One, two or five? How many goals did Vancouver’s Jishan Sharples score for McGill in the Canadian university field lacrosse championship?
Although the number grows with the memory of the Redmen winning their first-ever Baggataway Cup and with the embellishment of legend, the answer, according to Sharples, is “just one goal.”
Even he’s wrong, if modestly so. Sharples scored twice in the final, held Nov. 4 in Nov. 4 in Peterborough, Ont., and one was all McGill was needed.
Tied 6-6 against the Western University Mustangs in a game that had seen a dozen goals and two extra frames, Sharples fired home the winning point in double overtime. Twelve seconds remained on the clock when he ended the game.
The 21-year-old graduate of Lord Byng also scored earlier.
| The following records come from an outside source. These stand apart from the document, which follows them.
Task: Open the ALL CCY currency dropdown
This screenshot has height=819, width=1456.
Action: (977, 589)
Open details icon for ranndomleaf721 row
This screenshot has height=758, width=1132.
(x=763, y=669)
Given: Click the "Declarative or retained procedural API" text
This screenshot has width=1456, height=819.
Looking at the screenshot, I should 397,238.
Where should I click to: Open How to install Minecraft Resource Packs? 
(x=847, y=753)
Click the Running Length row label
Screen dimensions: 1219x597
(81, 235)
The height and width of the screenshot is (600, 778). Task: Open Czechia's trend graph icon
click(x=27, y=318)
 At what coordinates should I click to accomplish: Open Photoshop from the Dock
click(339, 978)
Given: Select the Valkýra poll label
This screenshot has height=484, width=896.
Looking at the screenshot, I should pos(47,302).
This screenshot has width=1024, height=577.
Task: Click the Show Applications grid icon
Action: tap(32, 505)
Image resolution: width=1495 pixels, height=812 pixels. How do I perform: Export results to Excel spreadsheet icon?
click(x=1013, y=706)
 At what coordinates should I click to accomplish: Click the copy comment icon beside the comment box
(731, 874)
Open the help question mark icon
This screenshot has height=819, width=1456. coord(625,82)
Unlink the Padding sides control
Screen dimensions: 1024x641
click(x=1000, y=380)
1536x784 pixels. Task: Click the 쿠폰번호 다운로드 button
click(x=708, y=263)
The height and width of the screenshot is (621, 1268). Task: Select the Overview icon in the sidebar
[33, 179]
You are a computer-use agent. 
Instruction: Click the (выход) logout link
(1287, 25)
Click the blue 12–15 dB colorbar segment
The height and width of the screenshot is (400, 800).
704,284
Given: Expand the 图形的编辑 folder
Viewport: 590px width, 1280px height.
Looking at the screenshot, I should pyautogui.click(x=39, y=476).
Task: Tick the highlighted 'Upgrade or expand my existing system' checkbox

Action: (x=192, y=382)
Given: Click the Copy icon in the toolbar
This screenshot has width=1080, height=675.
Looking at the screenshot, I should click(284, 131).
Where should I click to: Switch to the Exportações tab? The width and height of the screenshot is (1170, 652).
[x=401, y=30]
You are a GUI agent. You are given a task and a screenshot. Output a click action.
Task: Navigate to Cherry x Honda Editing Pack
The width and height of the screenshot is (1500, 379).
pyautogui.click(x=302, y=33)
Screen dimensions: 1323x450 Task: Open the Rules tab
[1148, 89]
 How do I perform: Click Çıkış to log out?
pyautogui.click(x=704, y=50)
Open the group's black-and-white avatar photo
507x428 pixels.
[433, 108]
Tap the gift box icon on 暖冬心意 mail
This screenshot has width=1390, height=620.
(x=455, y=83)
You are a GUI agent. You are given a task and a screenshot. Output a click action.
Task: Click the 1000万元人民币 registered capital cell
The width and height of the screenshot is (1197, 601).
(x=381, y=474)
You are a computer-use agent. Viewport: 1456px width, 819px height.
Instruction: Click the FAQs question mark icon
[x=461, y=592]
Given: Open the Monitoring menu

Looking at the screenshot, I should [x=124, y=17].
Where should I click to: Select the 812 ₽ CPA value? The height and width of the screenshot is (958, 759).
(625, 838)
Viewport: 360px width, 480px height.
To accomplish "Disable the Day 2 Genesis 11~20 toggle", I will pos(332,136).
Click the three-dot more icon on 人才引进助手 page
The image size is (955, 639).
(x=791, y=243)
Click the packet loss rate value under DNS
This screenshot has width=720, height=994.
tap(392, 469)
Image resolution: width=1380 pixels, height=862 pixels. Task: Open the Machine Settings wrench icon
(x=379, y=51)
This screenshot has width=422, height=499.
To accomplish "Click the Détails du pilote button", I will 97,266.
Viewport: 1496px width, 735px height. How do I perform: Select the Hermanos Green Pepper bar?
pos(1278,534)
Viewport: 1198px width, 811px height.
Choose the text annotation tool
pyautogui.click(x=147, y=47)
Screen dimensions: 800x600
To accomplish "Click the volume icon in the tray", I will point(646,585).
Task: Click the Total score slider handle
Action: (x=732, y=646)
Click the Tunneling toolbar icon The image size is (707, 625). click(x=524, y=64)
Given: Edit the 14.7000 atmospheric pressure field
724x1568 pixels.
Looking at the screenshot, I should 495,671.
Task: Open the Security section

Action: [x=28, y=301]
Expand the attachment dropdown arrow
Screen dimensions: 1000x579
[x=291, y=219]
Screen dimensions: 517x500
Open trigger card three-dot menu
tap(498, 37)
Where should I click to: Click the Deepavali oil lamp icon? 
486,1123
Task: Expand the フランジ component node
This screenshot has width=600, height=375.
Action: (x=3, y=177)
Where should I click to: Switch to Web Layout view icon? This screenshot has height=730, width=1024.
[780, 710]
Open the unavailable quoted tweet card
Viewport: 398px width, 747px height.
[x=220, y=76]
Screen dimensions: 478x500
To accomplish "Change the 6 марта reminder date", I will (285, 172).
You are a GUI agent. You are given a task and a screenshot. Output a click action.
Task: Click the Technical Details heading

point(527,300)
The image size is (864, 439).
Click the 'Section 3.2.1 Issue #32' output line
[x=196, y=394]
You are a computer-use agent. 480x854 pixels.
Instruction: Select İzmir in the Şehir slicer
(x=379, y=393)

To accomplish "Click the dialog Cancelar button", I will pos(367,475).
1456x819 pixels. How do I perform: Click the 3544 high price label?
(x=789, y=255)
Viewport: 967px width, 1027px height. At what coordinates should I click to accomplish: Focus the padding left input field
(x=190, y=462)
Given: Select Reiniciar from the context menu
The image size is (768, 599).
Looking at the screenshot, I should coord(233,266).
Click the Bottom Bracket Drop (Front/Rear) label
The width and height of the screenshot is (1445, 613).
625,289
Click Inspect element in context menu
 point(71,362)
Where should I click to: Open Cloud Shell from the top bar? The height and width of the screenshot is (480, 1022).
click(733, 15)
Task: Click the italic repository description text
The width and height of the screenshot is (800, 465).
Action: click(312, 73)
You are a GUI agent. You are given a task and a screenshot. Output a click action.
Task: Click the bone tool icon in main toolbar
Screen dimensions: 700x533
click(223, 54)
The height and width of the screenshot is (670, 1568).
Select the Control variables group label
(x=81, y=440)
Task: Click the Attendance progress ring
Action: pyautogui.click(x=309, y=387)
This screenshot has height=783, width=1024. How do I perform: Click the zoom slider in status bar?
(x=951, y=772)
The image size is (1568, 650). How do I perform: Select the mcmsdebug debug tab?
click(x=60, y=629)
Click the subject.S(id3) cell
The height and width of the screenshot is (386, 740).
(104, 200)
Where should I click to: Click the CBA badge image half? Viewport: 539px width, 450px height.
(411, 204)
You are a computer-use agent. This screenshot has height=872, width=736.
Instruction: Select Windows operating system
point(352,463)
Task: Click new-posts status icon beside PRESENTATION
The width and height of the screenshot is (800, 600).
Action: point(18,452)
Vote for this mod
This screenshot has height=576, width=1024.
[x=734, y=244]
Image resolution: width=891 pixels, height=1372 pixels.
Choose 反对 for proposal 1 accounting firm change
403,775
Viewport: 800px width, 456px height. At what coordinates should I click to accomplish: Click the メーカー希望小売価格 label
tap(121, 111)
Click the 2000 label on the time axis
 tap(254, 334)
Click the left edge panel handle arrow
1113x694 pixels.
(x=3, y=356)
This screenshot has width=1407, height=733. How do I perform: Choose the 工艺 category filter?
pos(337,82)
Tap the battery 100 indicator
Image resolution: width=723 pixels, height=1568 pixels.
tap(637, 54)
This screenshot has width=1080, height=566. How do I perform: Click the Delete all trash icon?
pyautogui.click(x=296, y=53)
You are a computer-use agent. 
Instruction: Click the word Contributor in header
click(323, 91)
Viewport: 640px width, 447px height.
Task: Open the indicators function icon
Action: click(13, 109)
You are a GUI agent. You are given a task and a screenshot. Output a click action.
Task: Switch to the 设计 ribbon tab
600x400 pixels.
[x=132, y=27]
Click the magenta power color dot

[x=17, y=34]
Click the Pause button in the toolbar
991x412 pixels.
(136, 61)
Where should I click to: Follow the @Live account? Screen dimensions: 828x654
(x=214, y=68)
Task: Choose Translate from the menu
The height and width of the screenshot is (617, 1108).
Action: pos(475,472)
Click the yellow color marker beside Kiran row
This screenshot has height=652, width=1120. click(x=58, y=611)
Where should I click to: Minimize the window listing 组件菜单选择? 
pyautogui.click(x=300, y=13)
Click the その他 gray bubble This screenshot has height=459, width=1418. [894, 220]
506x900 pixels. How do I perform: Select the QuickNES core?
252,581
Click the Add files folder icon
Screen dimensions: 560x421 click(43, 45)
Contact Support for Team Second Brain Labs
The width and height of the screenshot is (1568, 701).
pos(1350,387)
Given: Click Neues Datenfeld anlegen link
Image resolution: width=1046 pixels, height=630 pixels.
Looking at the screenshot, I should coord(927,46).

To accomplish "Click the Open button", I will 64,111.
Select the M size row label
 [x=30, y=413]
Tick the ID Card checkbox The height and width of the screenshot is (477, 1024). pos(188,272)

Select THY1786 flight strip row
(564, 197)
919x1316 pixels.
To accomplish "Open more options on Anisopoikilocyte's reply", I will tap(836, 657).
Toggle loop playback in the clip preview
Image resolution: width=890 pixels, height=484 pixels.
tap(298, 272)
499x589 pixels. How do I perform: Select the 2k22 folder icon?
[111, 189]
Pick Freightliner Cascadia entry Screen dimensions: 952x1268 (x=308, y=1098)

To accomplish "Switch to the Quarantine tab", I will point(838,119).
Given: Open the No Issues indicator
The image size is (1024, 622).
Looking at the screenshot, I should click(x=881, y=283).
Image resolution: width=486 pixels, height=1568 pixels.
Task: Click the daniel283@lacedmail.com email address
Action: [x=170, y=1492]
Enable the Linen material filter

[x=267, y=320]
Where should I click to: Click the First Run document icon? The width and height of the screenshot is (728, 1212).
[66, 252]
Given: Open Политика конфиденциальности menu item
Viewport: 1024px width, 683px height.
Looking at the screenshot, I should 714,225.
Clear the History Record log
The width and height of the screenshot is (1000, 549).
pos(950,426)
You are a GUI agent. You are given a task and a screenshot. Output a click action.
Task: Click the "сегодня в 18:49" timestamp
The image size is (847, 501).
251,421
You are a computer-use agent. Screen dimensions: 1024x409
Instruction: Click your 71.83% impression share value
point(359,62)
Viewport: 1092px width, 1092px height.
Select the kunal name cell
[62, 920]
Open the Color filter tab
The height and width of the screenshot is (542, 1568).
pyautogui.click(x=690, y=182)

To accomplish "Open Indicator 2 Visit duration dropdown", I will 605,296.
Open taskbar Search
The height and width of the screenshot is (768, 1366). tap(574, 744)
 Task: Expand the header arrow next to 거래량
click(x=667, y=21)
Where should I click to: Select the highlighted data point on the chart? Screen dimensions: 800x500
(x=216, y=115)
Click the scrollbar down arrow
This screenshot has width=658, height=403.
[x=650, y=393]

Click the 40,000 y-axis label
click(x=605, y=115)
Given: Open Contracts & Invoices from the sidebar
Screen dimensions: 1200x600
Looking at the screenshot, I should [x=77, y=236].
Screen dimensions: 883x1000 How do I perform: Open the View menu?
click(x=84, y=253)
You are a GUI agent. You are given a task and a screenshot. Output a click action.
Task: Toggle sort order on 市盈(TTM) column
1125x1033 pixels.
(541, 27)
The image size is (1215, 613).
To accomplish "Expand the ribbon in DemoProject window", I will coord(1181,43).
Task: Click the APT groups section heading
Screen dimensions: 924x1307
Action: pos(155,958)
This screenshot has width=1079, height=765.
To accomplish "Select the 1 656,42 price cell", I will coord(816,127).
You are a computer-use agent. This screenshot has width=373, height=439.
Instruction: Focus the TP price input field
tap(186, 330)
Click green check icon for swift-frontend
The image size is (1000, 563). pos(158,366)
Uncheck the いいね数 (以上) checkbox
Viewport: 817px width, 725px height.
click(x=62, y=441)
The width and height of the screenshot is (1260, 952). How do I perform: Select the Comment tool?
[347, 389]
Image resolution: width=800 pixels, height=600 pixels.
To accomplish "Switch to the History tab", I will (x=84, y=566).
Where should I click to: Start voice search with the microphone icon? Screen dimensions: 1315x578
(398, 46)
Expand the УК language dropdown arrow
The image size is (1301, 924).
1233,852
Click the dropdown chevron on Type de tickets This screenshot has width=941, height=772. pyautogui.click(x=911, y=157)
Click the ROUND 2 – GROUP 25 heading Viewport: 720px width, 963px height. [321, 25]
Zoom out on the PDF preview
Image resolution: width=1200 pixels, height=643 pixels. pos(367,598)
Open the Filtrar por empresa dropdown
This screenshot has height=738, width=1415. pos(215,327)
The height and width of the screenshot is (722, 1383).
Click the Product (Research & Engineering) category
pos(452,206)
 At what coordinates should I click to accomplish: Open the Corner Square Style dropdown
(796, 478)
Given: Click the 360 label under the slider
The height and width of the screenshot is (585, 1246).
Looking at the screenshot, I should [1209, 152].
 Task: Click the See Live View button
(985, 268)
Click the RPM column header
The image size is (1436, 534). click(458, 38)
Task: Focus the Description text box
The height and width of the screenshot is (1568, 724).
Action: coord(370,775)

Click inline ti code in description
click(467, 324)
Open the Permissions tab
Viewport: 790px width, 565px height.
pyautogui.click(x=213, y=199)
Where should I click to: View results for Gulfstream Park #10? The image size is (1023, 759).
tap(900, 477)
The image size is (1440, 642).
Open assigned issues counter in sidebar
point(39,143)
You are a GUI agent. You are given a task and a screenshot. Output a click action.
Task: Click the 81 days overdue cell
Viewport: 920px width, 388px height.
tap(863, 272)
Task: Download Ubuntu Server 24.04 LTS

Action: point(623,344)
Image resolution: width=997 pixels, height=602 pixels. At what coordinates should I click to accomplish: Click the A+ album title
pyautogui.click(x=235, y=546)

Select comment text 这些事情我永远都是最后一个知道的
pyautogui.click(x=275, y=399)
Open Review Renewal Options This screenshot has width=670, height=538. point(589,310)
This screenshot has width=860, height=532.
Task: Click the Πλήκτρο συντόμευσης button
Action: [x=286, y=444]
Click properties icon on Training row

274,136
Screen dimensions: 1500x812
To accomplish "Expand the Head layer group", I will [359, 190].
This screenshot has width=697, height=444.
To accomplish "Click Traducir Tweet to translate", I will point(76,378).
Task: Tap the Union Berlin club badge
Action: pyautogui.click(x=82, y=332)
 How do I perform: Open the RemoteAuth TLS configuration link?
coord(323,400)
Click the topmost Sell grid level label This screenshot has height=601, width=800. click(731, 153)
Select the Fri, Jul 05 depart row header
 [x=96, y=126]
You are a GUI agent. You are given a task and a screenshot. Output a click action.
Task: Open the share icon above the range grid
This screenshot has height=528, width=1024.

In the fourth quarter with 15 seconds remaining in the championship, Sharples gave McGill the go-ahead goal to lead 6-5. The Mustangs answered with one of their own nine seconds later to force overtime.
Since then, website misreports and newspaper errors, championship swagger and exaggeration led to rewritten details. In an interview with the Courier this week, Sharples laughed it off.
“That number just kept growing. It’s bizarre,” said the two-time All-Canadian midfielder. “I had five goals at one point. I’ve seen as ongoing joke about the number of goals I’ve scored.”
Besides, he said, he didn’t win the game alone.
“The points don’t really mater. It was total team effort. Everybody played their role. Some of our top scorers did not get any points but they did their part by drawing away top defenders,” said the six-foot-one sharpshooter. “All the players, we don’t really care about the stats at all. It’s about the win.”
On Dec. 12 Sharples was the first in McGill history to be named the most outstanding player in the Canadian University Field Lacrosse Association. He had 17 goals and three assists for 20 regular season points.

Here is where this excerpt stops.